**Material for the task**.

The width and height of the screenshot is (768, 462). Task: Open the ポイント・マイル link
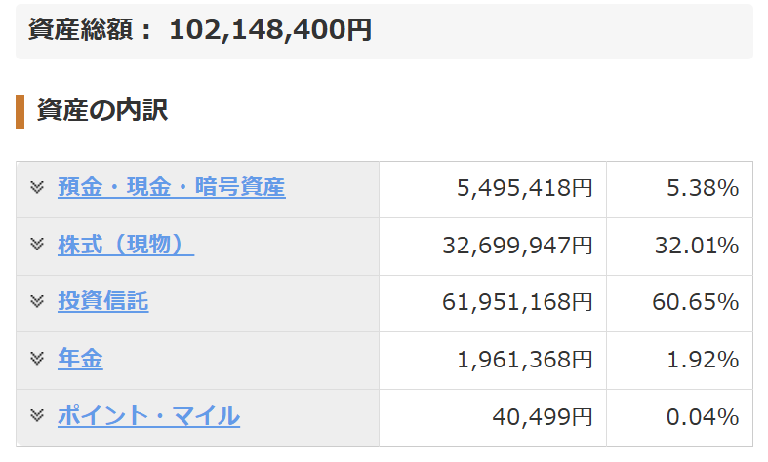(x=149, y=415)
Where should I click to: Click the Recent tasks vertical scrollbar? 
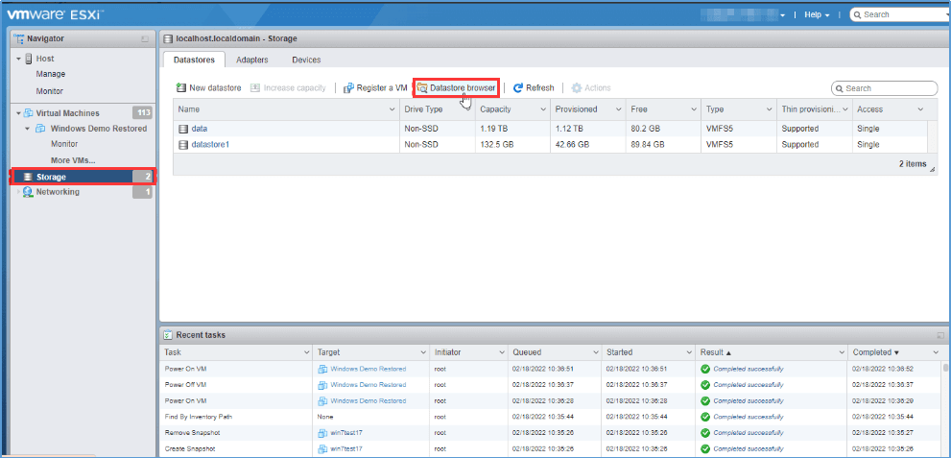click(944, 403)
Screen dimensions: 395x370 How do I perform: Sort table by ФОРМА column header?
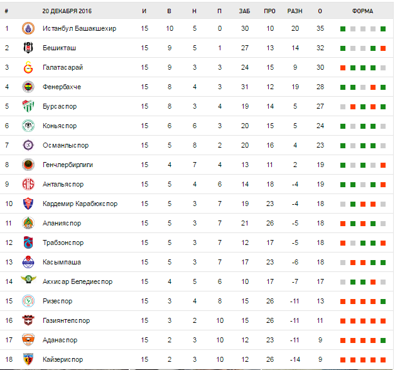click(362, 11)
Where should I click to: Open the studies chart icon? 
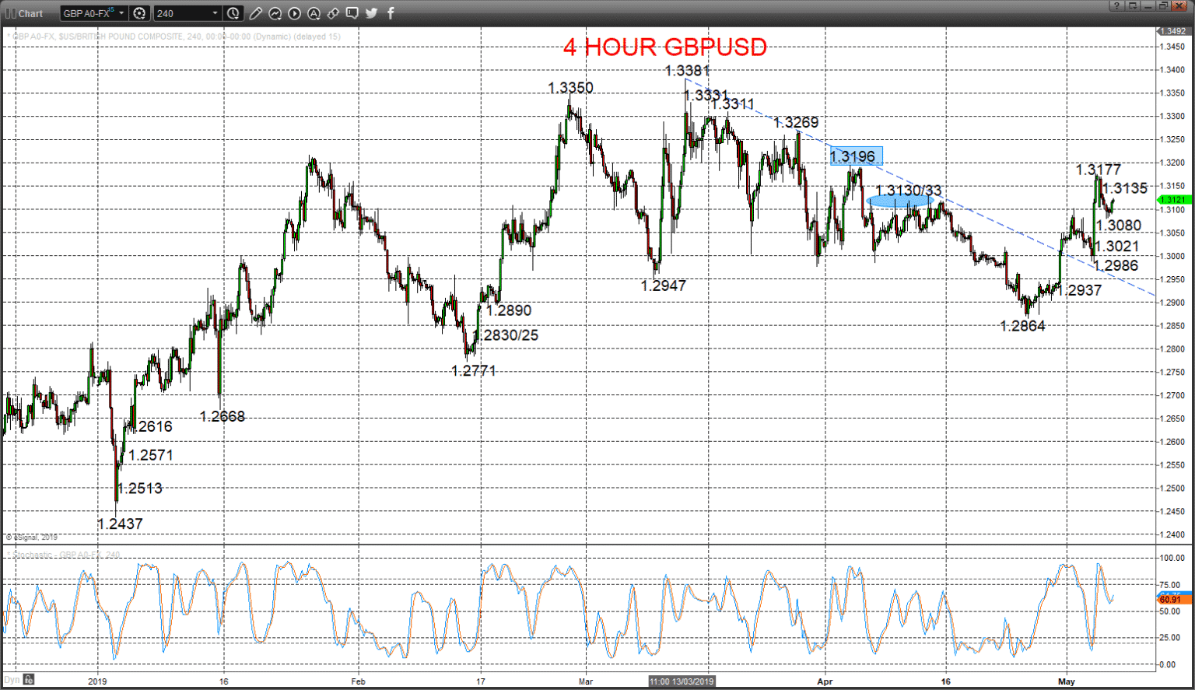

--

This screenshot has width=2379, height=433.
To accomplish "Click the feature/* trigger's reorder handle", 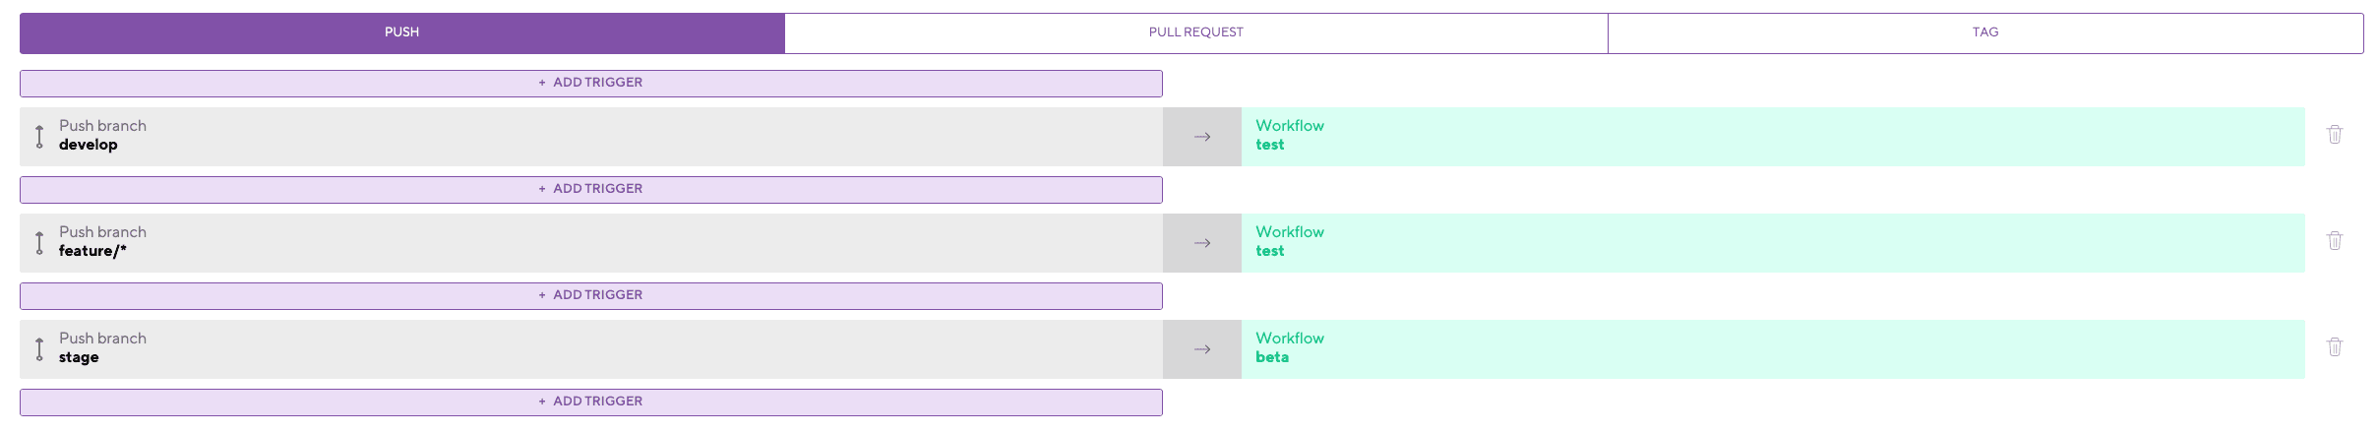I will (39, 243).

...

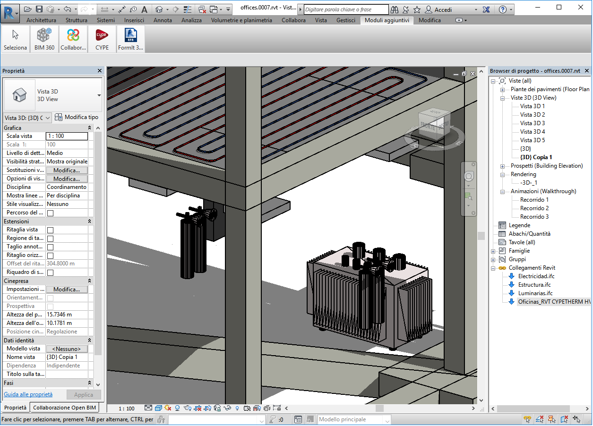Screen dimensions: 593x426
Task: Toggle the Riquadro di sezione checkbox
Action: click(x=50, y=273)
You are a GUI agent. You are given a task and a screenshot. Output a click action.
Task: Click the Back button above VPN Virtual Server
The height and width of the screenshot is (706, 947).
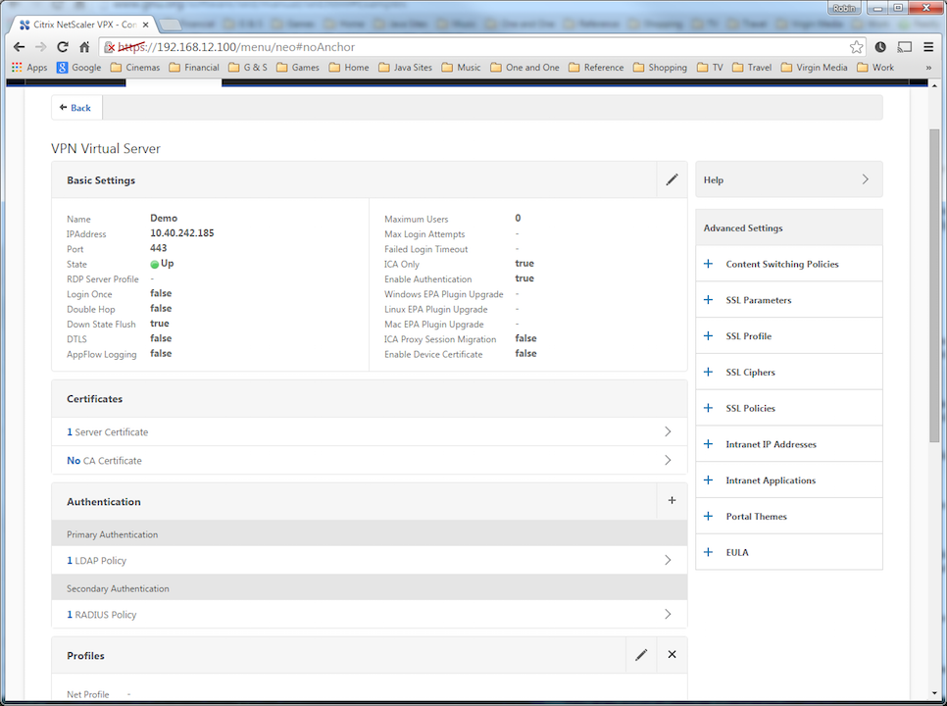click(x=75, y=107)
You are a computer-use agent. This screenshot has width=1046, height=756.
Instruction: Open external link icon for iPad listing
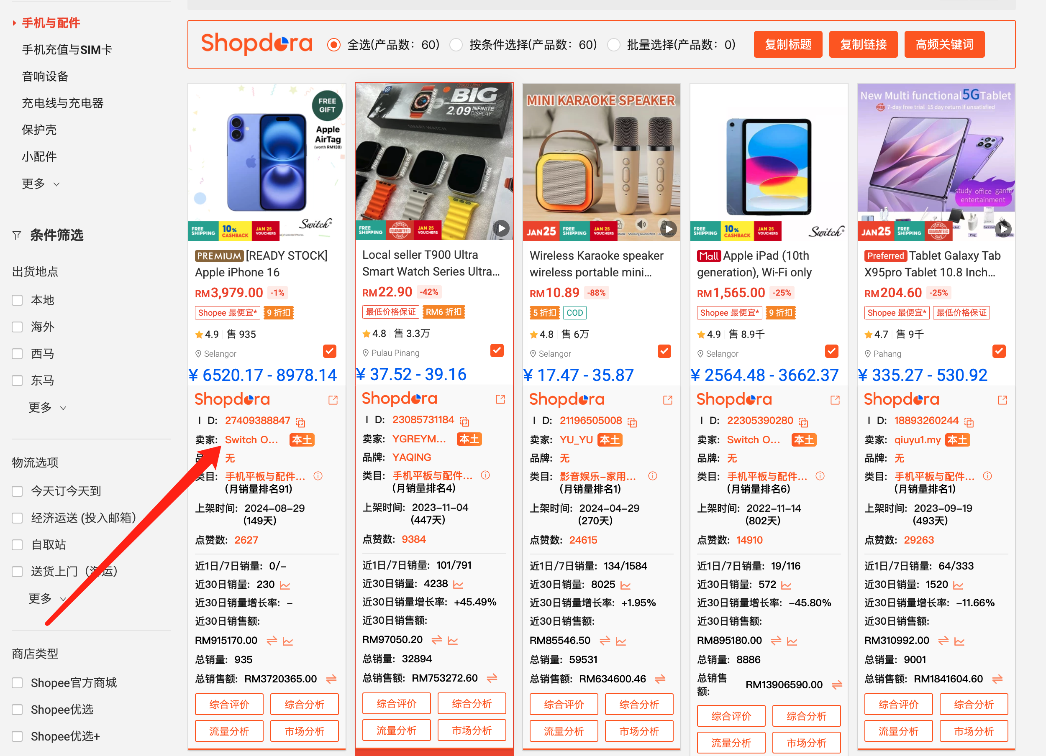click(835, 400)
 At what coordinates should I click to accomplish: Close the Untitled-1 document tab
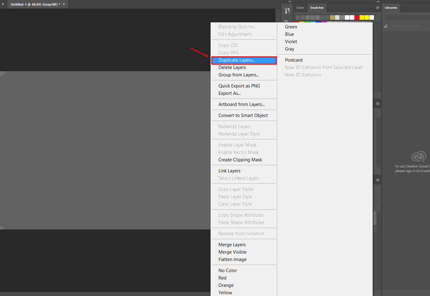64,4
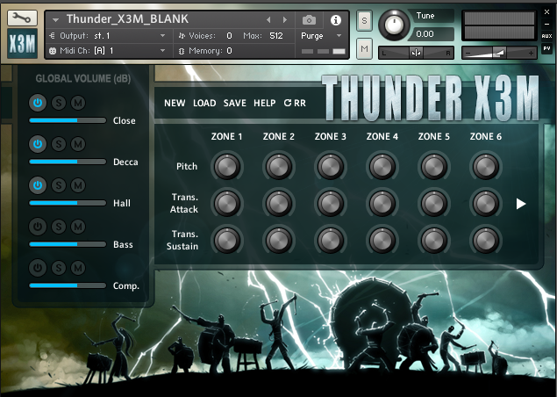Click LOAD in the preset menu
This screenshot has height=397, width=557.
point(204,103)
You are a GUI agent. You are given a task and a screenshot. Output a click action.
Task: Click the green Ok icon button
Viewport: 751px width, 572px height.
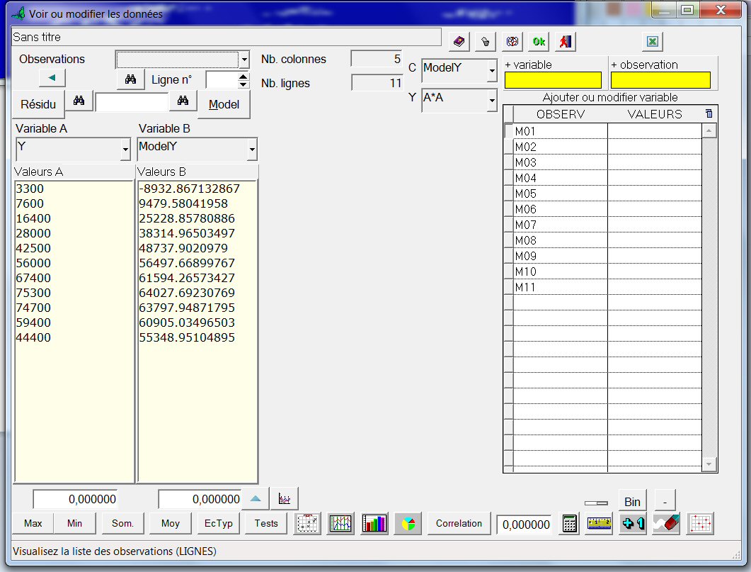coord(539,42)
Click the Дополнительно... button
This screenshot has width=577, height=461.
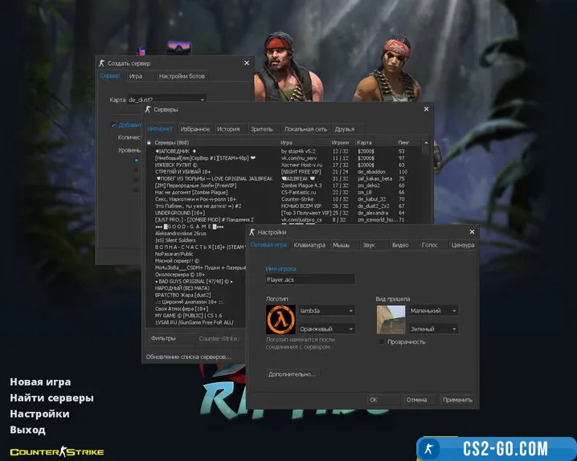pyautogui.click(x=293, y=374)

**What you need to do**.
Copy everything above from the line holding "The width and" down to the line holding "Where should I click to: Open", both ends included, exactly as it stands and without the pictures.

**Solved exercise**.
The width and height of the screenshot is (768, 462). Task: Open the ポイント・マイル link
(x=149, y=415)
Where should I click to: Click the Recent tasks vertical scrollbar? 
click(944, 403)
Screen dimensions: 395x370 How do I perform: Sort table by ФОРМА column header?
click(362, 11)
Where should I click to: Open the studies chart icon? 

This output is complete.